There is water here, there is shapeless mass

J'ai dû partir 3 jours à Paris, pour me changer les idées, pour raconter mon malheur à mes copines, à ma soeur. Parce qu'ici je n'ai vu que mon mec et des infirmières, au bout de deux semaines je me suis surprise à tout déballer sans ménagement à ma productrice, juste parce que c'était la première personne que je voyais depuis tout ça. C'est le truc contradictoire par essence, mon cerveau avait beau être tout à fait raisonné, mon corps criait l'inverse. En parler c'est comme ça aussi, c'est bien trop intime pour l'étaler, il faudrait pourtant faire l'acte militant de briser le tabou. Le timing était parfait, la loi était en pleine discussion à l'assemblée, les gens défilaient dans la rue, on ne pouvait pas ouvrir l'internet ni la television sans entendre parler d'ivg.

 

J'en ai pas parlé à ma mère. On n'a pas ce genre de relation. Déjà la première fois j'ai attendu trois mois, et qu'elle ait bien pris son billet pour presqu'un an au bout du monde. ça l'a rendue triste, elle sait pourtant qu'elle nous a élevés dans cette culture du secret. Quand mon père, au dessus du plateau d'échecs, dans la salle de jeu multicolore de l'hopital psychiatrique, s'est mis à insinuer des horreurs à ma petite soeur, on a réalisé le tabou qui entourait leur divorce. Pourquoi, comment, on se souvient juste que du jour au lendemain, elle nous a forcé à chanter dans l'armoire du salon "tout va très bien, madame la marquise" et hop, on déménageait à 700 km. Elle commence tout juste à réaliser que les non dits empoisonnent les gens, pourtant notre famille se porte plutôt bien malgré les circonstances. On n'est juste pas très proches, pas comme ça. Maintenant elle affirme qu'il faut dire les choses, elle a envoyé une longue lettre à ma petite soeur pour raconter mon père, notre enfance, notre départ. Rien d'anormal. Puis lui nous raconte que la maladie s'est réveillée à la naissance de ma petite soeur, parce qu'il n'en voulait pas, et que ma mère l'a faite quand même. Il est devenu fou. Je suis effarée de la responsabilité qu'elle se retrouve à porter, du mal que ça continue de lui faire.

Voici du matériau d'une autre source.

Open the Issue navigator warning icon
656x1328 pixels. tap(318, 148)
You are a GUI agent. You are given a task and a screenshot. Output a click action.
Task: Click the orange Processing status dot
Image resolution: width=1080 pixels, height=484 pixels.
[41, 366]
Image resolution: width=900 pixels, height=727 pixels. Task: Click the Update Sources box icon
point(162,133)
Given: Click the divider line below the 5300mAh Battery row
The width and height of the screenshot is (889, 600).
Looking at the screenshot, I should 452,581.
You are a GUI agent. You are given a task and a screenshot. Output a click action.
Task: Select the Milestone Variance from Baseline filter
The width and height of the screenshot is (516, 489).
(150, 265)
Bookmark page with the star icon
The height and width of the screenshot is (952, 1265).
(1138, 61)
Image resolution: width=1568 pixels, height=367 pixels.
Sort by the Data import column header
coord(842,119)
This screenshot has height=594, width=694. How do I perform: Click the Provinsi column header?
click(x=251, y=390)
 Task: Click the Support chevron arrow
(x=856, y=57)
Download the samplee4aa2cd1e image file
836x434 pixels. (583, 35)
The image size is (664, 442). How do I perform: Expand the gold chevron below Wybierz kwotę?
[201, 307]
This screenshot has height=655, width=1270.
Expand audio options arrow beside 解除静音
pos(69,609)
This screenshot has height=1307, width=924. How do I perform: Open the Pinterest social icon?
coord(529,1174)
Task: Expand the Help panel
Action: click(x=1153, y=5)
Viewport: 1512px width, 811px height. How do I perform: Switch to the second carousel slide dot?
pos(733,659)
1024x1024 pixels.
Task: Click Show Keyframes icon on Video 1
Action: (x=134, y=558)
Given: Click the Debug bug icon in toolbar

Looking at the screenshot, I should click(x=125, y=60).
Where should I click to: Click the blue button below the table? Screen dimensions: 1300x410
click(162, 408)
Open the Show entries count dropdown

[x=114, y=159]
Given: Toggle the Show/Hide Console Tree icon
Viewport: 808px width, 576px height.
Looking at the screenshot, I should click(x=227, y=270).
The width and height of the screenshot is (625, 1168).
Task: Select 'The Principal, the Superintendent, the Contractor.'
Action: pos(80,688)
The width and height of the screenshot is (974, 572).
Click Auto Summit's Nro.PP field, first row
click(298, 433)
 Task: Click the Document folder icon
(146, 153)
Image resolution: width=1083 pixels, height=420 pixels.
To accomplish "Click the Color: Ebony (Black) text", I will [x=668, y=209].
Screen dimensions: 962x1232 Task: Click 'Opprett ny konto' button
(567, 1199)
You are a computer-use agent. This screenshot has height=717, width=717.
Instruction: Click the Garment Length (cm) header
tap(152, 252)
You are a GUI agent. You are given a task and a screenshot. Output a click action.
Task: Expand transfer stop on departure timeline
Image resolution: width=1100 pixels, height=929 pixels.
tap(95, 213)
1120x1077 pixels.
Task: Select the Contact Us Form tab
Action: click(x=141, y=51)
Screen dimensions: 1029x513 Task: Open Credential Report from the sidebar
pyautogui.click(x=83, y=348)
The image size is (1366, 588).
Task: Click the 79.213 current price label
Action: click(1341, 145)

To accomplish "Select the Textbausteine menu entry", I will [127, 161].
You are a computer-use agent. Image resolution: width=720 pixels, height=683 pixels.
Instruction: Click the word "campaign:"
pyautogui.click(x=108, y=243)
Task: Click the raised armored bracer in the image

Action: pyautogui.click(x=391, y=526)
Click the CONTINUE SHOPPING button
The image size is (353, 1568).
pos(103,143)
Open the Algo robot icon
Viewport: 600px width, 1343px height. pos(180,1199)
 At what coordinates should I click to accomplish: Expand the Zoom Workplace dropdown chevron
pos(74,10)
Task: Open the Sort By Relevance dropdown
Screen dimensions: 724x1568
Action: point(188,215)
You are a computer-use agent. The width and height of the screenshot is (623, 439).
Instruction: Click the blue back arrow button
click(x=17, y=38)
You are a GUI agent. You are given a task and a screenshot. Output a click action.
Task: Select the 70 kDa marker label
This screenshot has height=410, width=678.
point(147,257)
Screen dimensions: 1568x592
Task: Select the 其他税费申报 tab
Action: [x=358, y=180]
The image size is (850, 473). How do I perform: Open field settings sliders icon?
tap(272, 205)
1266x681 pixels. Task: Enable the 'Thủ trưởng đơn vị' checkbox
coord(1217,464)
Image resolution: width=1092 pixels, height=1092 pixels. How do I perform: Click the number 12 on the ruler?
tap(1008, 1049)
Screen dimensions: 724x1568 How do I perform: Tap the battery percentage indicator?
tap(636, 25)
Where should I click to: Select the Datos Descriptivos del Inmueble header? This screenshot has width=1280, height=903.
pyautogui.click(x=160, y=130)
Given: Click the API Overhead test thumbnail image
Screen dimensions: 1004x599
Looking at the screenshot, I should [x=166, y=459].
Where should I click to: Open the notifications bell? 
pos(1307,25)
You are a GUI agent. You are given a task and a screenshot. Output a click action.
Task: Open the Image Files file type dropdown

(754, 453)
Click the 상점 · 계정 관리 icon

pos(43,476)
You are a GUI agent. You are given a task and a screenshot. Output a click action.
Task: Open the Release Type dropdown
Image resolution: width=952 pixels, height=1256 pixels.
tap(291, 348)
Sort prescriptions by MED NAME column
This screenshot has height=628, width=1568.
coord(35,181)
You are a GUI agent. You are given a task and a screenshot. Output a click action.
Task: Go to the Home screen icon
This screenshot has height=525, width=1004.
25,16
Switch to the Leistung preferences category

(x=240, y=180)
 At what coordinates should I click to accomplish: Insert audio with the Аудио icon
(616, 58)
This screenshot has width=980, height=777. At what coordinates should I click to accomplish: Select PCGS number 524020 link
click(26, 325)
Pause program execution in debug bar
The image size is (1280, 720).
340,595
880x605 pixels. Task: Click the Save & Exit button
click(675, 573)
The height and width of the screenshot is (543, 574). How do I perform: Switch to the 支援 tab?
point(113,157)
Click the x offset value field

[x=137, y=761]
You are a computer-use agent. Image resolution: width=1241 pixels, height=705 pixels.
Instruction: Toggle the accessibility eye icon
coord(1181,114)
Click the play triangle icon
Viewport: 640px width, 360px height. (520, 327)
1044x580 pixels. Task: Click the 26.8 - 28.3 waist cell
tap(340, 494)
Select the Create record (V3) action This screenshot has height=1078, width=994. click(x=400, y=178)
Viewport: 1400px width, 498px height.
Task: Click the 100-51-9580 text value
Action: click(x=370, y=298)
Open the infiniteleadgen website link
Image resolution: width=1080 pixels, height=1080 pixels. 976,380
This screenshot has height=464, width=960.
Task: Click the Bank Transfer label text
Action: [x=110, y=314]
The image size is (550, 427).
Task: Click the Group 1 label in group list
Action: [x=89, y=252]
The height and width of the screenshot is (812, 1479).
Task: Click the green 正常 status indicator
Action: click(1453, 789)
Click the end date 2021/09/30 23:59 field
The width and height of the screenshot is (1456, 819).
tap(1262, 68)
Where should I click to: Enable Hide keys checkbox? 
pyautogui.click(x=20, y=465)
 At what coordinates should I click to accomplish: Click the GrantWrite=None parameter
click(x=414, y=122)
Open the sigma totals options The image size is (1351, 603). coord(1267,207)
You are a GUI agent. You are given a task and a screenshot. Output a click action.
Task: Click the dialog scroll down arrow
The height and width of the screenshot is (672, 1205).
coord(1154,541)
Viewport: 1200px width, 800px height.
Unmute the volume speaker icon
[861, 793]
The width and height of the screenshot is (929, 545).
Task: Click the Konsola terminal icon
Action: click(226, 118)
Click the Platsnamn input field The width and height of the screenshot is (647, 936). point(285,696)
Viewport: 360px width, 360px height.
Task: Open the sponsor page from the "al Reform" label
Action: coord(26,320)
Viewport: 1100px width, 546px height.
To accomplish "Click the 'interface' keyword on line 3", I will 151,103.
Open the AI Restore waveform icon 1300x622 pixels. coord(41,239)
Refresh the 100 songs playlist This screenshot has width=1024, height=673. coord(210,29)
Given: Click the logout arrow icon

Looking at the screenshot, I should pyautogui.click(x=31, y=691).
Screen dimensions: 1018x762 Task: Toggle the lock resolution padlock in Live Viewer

La semaine dernière, ma mère me raconte qu'elle a eu une extinction de voix à la naissance de mon neveu. Que ses amies un peu hippies lui disent que c'est signe d'un malaise non-dit à propos de cette naissance. J'aurais pu sauter sur l'occasion, lui raconter ma nuit à chialer parce que je venais de prendre les cachets quand j'ai reçu l'annonce de la naissance. Je n'ai rien pu dire, je n'aime pas encourager les théories hippies sur les extinctions de voix. Je pense à mon père qui bascule, à mon mec pas très stable non plus, j'écoute les hippies en boucle.